▶ **GIVEN TASK**: Write out the material below word for word, starting at the line that contains "How do I perform: Click" and continuing through the end of the material, with both ends included. Leave the pictures out.

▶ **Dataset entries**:

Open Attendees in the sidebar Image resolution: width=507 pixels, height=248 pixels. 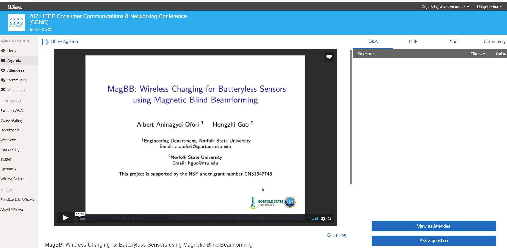pos(16,70)
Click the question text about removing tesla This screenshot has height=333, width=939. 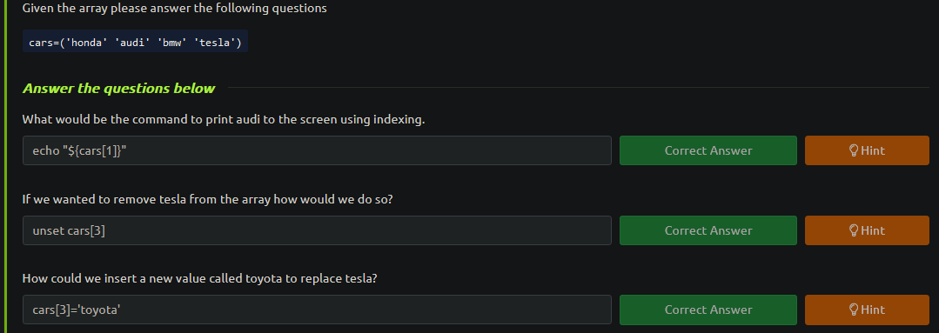pyautogui.click(x=207, y=199)
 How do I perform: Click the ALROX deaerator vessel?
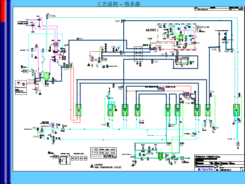click(181, 36)
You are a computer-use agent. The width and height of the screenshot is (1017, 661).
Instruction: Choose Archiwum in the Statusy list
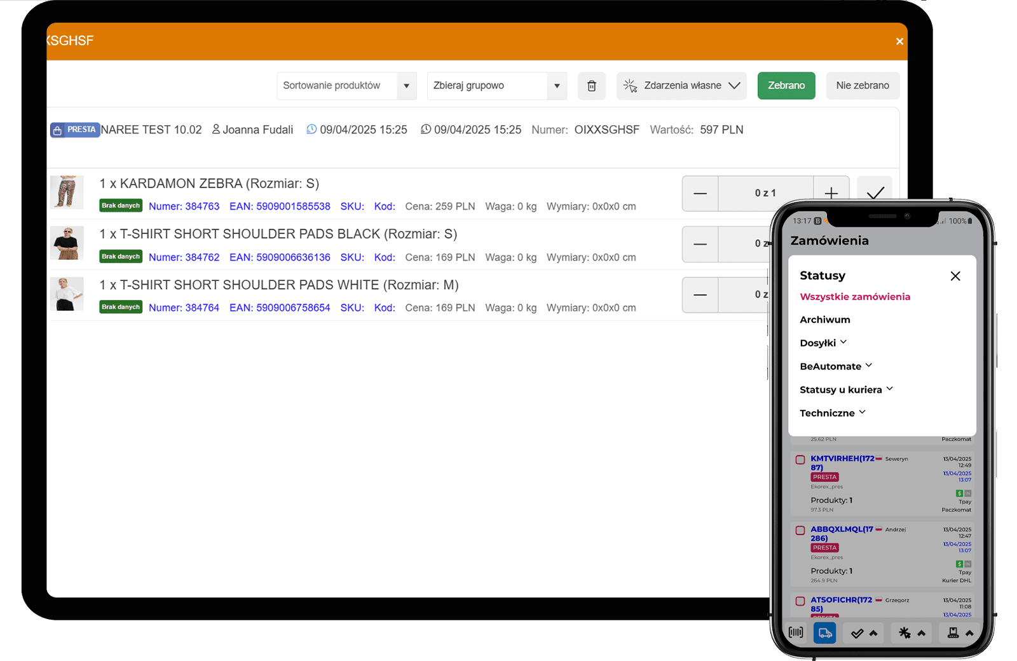[x=824, y=320]
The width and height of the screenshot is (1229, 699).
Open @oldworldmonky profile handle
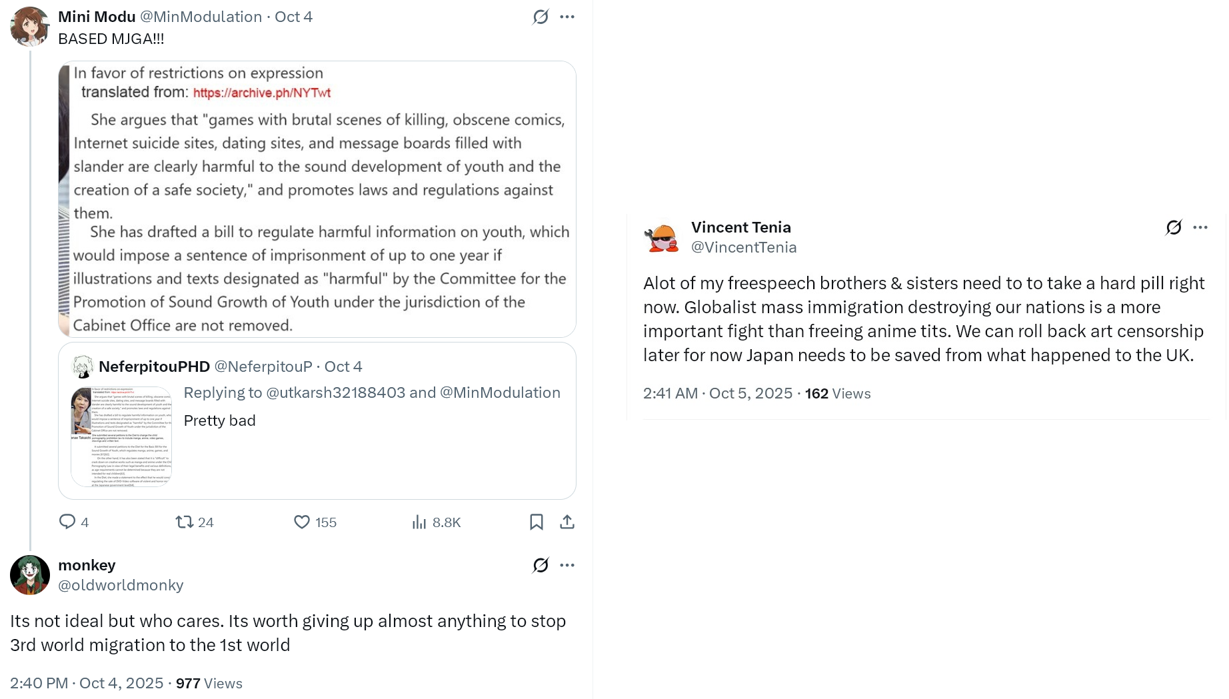[x=121, y=585]
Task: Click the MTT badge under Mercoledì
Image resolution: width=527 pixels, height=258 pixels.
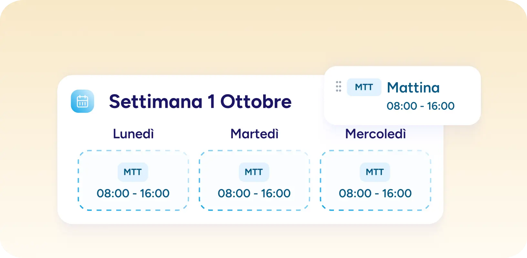Action: pos(375,172)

▶ **ANSWER FOR THIS EXERCISE**:
 How do I perform: Click the ALROX deaerator vessel?
click(181, 36)
You are a computer-use agent. The width and height of the screenshot is (1017, 661).
Instruction: Choose Archiwum in the Statusy list
[x=824, y=320]
The width and height of the screenshot is (1229, 699).
Open @oldworldmonky profile handle
[x=121, y=585]
Task: Click the MTT badge under Mercoledì
Image resolution: width=527 pixels, height=258 pixels.
Action: pos(375,172)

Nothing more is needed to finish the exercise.